THE ROLE OF PRICKLE2 IN AXON INITIAL SEGMENT PLASTICITY AND ITS IMPLICATION IN NEURODEVELOPMENTAL PATHOLOGIES

Neuronal plasticity is essential for brain development and maintaining the excitation/inhibition (E/I) balance, the disruption of which is implicated in neurodevelopmental disorders such as epilepsy and autism spectrum disorders.
In the cerebral cortex, parvalbumin (PV)-expressing inhibitory interneurons play a key role in regulating pyramidal neuron activity via axo-axonic synapses targeting the axon initial segment (SIA). The SIA is a highly specialized and dynamic neuronal domain, crucial for action potential initiation and sensitive to neuronal activity.
We show that the planar cell polarity protein Prickle2 (Pk2) is essential for maintaining SIA integrity in hippocampal and cortical neurons. Pk2 interacts with ankyrin G (AnkG), a central SIA protein (Dorego-Rivas et al., 2022). The Pk2–AnkG interaction promotes microtubule organization necessary for the assembly and maintenance of the AIS structure. Loss of Pk2 leads to marked morphological abnormalities of the axon initial segment (AIS), associated with cytoskeletal disorganization, reduced AnkG accumulation, and altered neuronal excitability.

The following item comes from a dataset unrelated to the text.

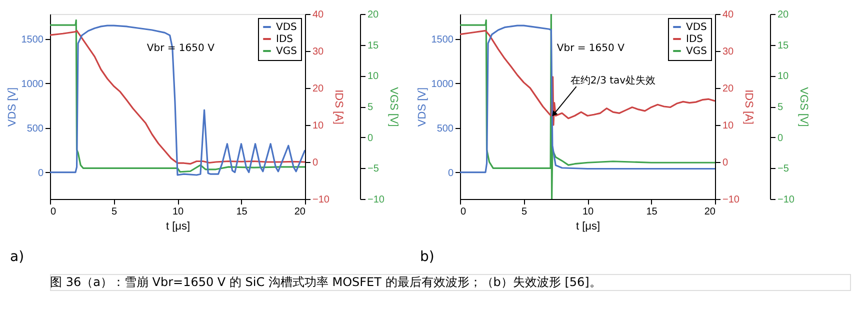  What do you see at coordinates (427, 257) in the screenshot?
I see `text: b)` at bounding box center [427, 257].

In this study, we explore whether and how neuronal plasticity is affected by the selective deletion of Pk2 in PV interneurons, using a mouse model (PV*Pk2). Our results reveal deficits in social and working memory in male and female PV*Pk2 mice, suggesting that loss of Pk2 in PV GABAergic circuits could contribute to autism spectrum disorder (ASD)-like phenotypes.
Our work, focusing on PV interneurons, aims to determine how the regulation of AIS morphology dependent on Pk2 influences cortical plasticity and the excitation/inhibition (E/I) balance.